Across all the records below, how many lines contain "SERVICE"? Respond with only the number.
# # # # #
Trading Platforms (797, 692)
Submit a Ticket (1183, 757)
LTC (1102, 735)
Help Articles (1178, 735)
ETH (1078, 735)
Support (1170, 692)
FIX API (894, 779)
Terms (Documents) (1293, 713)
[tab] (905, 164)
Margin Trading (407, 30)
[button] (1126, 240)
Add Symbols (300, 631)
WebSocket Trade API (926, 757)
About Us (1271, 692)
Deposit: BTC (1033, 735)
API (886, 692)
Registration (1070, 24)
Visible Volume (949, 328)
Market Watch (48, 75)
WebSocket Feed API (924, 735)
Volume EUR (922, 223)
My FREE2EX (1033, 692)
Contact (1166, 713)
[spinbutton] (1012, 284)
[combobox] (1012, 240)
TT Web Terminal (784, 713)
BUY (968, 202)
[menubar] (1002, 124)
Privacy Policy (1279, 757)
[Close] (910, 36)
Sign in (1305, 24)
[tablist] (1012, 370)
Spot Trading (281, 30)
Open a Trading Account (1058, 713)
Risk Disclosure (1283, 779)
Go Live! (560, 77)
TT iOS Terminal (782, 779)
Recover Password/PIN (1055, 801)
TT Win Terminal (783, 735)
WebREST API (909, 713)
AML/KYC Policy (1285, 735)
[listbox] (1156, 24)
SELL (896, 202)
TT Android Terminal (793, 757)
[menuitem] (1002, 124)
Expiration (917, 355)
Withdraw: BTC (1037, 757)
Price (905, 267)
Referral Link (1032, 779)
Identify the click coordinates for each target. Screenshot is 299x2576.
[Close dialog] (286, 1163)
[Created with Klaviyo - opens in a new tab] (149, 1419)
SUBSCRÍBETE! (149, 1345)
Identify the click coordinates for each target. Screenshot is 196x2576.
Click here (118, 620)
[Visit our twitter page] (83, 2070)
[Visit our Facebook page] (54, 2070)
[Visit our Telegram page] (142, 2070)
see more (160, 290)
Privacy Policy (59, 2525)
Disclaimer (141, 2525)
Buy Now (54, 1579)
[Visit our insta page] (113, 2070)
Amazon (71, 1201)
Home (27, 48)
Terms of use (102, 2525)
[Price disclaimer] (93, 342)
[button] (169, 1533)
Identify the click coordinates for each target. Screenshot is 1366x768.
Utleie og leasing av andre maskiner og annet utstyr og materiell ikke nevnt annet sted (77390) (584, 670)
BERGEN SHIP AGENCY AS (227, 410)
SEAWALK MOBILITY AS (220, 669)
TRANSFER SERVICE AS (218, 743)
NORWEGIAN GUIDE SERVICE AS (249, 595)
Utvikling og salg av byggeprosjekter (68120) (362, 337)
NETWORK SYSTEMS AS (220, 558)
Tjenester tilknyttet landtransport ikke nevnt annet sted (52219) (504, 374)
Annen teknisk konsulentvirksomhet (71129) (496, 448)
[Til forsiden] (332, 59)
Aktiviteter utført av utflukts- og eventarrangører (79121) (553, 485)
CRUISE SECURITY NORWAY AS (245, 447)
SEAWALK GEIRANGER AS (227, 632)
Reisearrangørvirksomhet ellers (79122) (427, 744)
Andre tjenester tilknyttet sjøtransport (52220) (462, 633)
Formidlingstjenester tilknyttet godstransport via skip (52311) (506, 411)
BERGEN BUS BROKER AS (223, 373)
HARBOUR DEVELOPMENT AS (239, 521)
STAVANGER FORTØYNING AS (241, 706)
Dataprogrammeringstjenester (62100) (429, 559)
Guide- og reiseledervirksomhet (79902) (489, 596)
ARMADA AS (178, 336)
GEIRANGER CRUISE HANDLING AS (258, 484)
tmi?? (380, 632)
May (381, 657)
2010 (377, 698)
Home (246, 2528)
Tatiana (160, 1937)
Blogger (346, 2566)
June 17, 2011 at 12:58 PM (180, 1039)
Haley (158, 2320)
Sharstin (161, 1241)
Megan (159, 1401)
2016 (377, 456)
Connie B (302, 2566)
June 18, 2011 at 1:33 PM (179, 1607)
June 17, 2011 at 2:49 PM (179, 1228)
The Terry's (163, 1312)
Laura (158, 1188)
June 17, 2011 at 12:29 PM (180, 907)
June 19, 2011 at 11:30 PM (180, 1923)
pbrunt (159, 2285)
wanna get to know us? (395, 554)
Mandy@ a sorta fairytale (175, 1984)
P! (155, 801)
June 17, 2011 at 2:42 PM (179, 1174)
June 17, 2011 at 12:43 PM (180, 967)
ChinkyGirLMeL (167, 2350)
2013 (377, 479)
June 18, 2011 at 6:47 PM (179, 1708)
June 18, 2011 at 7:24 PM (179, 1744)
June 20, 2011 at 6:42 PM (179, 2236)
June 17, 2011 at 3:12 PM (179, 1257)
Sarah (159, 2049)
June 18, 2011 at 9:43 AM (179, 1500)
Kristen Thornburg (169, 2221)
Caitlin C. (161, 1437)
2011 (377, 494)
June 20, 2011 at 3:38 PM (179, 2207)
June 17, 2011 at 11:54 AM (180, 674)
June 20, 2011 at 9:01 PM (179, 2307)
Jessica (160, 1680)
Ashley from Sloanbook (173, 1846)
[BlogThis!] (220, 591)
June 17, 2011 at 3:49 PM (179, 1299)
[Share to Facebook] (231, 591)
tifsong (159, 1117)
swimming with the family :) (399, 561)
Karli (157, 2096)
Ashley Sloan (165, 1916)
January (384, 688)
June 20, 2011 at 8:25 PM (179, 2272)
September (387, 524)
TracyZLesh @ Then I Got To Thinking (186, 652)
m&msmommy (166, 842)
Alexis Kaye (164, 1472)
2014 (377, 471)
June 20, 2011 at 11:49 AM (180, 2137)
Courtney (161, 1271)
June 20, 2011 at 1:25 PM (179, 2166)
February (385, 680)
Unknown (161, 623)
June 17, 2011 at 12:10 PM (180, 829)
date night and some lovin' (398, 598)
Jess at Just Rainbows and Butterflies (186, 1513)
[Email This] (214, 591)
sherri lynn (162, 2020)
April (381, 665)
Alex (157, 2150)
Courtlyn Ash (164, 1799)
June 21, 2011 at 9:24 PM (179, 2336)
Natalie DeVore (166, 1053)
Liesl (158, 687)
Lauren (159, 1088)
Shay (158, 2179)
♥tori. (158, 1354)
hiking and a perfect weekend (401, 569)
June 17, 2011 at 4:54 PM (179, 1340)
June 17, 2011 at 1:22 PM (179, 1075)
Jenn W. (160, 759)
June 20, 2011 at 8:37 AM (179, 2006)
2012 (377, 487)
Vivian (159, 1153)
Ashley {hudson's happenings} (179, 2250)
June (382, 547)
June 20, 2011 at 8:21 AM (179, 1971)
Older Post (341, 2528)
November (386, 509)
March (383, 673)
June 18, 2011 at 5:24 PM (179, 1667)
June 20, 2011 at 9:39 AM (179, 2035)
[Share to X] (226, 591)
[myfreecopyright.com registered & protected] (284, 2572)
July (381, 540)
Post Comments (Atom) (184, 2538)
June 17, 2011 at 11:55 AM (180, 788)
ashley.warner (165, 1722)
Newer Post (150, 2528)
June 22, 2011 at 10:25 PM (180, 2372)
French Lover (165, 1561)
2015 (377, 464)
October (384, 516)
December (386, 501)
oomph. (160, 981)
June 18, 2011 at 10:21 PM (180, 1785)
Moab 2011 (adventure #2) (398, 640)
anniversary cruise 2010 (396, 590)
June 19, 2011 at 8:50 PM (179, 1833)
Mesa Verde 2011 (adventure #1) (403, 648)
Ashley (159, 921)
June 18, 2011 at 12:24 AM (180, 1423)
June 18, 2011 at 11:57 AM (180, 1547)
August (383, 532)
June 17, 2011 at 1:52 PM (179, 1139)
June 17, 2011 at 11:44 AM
# # # # #
* **Solution to this task**:
2